TASK OBJECTIVE: A verbatim copy of the full data, with no pictures, is the expected answer.

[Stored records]

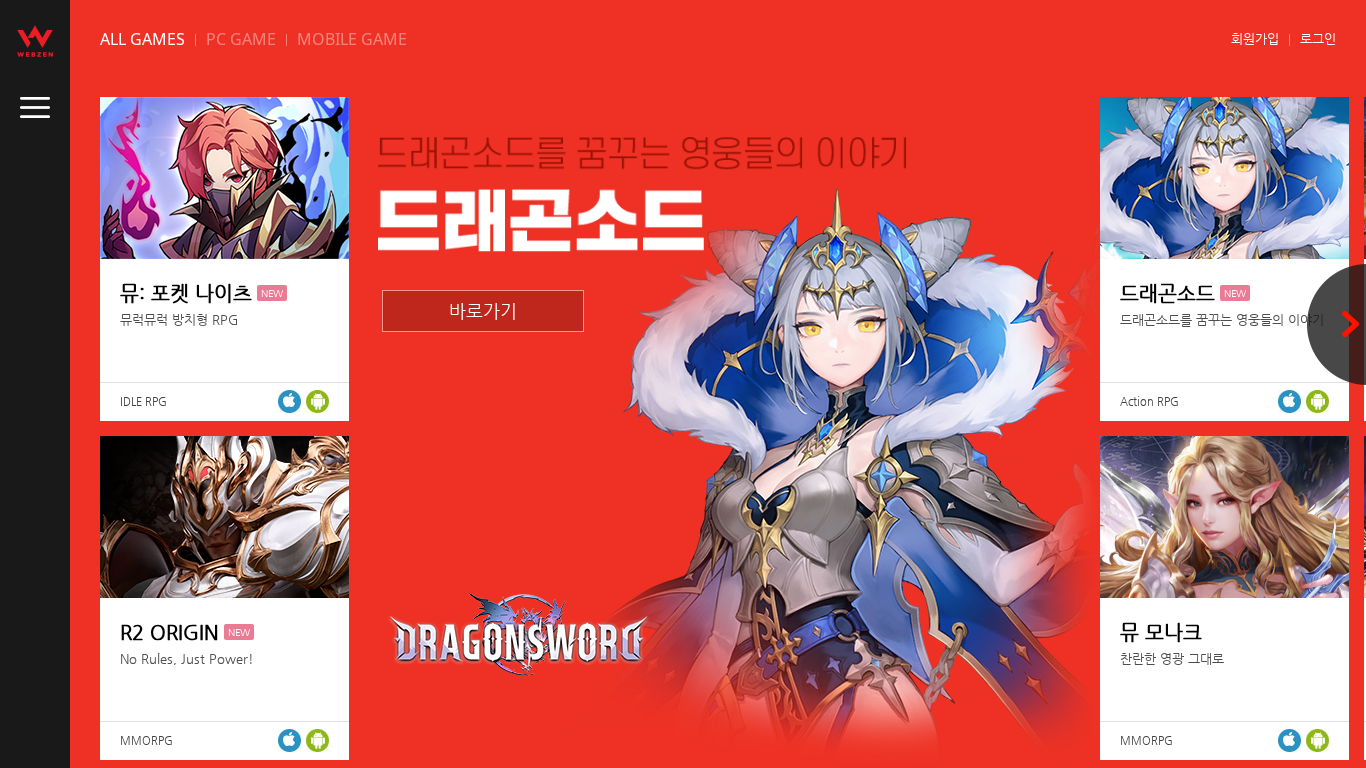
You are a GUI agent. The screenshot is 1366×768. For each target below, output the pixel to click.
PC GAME (241, 39)
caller (35, 108)
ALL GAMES (142, 39)
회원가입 (1255, 38)
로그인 (1318, 38)
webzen (35, 41)
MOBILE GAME (352, 39)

SOLVED EXERCISE:
You are a GUI agent. The screenshot is 1366×768. For each target below, output the pixel to click.
PC GAME (241, 39)
caller (35, 108)
ALL GAMES (142, 39)
회원가입 (1255, 38)
로그인 (1318, 38)
webzen (35, 41)
MOBILE GAME (352, 39)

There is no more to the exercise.